SPIE Member Chrys Panayiotou is principal investigator for a $2.9 million National Science Foundation grant awarded to Indian River State College (IRSC) in Florida to develop and deliver training in lasers and fiber optics in the US Southeast.
The grant will be used to establish a highly sophisticated Lasers and Fiber Optics Regional Center to help meet the urgent national need for skilled laser and fiber-optics technicians. Workforce projections identify a national need for more than 1500 specialized technicians for lasers and fiber optics, while the present output of US colleges is about 350 each year.

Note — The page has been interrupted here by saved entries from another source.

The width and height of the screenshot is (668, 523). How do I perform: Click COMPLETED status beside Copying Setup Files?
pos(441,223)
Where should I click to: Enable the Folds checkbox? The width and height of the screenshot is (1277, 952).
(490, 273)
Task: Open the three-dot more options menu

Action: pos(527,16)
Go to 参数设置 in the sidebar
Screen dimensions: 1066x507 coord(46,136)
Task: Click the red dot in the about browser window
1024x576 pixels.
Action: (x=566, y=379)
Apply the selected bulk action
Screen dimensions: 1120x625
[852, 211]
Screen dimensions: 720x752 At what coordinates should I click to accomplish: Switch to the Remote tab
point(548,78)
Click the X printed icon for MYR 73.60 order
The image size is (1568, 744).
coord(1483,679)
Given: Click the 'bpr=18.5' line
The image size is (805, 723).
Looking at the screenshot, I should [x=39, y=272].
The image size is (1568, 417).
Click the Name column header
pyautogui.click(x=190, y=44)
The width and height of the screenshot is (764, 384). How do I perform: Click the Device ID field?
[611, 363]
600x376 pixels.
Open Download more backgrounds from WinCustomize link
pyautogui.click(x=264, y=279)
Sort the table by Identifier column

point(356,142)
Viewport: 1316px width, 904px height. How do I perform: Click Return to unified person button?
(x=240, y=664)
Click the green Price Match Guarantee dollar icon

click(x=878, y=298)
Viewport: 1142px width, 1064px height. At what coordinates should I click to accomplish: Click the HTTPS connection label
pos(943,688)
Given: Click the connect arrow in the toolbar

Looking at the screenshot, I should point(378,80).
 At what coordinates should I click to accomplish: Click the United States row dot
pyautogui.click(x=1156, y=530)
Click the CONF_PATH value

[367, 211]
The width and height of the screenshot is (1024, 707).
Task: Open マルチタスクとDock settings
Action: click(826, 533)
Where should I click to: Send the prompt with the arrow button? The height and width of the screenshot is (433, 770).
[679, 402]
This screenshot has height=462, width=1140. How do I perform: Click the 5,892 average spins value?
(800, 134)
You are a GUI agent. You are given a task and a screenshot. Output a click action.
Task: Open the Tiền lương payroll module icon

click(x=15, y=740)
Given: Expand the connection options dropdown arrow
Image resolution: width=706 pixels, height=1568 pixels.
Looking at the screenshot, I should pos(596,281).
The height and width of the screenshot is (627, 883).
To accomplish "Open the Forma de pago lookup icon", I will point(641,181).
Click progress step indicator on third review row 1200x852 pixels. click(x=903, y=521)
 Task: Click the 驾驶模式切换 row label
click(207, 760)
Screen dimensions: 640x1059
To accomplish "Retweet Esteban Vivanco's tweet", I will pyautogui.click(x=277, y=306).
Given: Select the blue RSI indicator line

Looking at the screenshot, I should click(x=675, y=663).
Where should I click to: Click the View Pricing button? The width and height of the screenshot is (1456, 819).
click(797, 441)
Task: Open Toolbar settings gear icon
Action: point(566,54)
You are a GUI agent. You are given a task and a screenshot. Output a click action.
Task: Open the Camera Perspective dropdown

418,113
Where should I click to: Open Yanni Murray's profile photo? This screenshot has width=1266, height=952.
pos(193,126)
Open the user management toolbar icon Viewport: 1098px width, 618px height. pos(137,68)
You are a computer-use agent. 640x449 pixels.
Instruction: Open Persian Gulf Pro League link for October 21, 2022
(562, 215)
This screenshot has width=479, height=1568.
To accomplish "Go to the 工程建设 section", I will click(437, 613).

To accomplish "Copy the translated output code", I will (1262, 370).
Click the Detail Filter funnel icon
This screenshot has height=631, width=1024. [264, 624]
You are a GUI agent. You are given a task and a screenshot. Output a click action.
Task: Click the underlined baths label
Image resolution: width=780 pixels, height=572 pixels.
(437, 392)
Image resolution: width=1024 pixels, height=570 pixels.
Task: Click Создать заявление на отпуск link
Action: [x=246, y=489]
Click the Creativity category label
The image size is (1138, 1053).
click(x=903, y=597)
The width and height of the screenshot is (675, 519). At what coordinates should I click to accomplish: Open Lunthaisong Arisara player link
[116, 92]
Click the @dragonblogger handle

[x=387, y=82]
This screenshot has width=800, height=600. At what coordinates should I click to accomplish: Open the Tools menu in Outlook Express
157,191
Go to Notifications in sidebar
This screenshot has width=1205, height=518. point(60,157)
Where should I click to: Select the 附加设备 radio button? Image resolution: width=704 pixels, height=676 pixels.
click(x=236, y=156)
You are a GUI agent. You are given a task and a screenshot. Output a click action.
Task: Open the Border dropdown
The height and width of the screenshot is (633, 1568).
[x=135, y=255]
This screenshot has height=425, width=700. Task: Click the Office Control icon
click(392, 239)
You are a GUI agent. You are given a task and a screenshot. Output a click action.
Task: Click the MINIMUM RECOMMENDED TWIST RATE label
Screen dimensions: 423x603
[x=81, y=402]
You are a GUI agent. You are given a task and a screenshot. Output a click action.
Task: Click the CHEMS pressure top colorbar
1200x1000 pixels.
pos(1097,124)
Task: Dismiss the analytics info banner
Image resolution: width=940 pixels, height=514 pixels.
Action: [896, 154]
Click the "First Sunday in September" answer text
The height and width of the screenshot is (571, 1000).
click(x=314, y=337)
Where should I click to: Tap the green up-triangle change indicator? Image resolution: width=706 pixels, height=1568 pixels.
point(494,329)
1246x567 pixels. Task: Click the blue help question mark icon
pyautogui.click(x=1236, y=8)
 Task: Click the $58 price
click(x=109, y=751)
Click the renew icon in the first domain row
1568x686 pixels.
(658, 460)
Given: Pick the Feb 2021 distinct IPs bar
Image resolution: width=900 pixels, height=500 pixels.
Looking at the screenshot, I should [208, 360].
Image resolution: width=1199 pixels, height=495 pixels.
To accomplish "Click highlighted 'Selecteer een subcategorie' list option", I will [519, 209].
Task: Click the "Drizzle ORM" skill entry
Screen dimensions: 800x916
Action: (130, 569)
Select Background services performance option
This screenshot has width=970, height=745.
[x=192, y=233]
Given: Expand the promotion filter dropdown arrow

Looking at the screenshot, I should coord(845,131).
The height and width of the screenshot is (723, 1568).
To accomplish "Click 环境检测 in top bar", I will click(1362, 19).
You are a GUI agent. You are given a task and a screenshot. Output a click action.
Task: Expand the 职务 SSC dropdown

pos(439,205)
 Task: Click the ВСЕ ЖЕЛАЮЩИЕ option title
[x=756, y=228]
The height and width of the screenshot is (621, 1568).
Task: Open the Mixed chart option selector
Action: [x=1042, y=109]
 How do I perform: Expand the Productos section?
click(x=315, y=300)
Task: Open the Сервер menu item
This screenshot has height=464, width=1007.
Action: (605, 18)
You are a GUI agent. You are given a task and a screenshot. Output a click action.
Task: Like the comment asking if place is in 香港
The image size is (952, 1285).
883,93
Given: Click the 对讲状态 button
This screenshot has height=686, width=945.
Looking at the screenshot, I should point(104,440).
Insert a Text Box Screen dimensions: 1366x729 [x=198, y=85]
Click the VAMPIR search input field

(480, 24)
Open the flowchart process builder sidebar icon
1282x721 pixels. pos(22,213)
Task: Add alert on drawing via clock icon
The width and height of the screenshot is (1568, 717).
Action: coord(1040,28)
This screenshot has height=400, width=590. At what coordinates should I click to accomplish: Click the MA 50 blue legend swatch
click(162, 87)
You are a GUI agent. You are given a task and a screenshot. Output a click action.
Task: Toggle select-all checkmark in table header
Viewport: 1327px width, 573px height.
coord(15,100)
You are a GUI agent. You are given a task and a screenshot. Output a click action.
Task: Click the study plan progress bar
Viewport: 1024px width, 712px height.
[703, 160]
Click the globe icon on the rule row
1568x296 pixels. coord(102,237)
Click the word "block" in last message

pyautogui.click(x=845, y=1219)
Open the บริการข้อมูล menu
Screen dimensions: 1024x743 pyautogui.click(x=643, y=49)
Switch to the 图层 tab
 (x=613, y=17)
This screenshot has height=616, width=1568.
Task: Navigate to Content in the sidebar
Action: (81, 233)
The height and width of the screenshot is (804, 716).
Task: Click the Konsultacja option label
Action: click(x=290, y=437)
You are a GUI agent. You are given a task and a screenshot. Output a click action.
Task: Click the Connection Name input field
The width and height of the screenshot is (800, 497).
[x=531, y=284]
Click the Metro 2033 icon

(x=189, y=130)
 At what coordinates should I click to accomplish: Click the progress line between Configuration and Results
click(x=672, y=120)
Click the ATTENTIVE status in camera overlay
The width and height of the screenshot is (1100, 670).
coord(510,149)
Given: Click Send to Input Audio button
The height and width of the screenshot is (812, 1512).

In partnership with a network of 10 colleges and more than 253 companies, IRSC will lead the regional initiative to train technicians to repair and maintain equipment such as MRIs and telephone processing systems that have lasers or fiber optic sensors.
The program will serve as a gateway to high-skill, high-wage employment in new industries after two-years of technical training.
"Training in lasers and fiber optics opens doors in new high-tech manufacturing, providing the skills needed for advancement in the 21st Century, much as traditional manufacturing expertise was a valuable asset in the past," says Panayiotou, IRSC professor of electrical engineering. "Knowledge of lasers and fiber optics will provide unprecedented opportunities as these technologies expand."
|Chrys Panayiotou (at right, holding spray can), Indian River State College professor, conducts hands-on training with students in the Florida college's photonics lab. Photo courtesy of IRSC.
For the past eight years, IRSC has been a partner of OP-TEC, the NSF/ATE National Center for Optics and Photonics Education, in the development of training modules in optical imaging and solar energy technology. IRSC is also collaborating with Corning Fiber Optical Systems for training in the latest fiber optic technologies.
"IRSC's successful partnership with industry leaders at the state and national level was an important factor in our attainment of this competitive grant," said Edwin R. Massey, IRSC president.
The need for job-training programs in photonics, and lasers in particular, was a key recommendation of the National Photonics Initiative (NPI), which was launched earlier this year.
The NPI is an alliance of industry, government, and academic representatives seeking to raise awareness of optics and photonics and drive US funding and investment in five key photonics-driven fields critical to US competitiveness and national security: advanced manufacturing, communications and information technology, defense and national security, energy, and health and medicine.
Founding sponsors of the NPI are SPIE and OSA.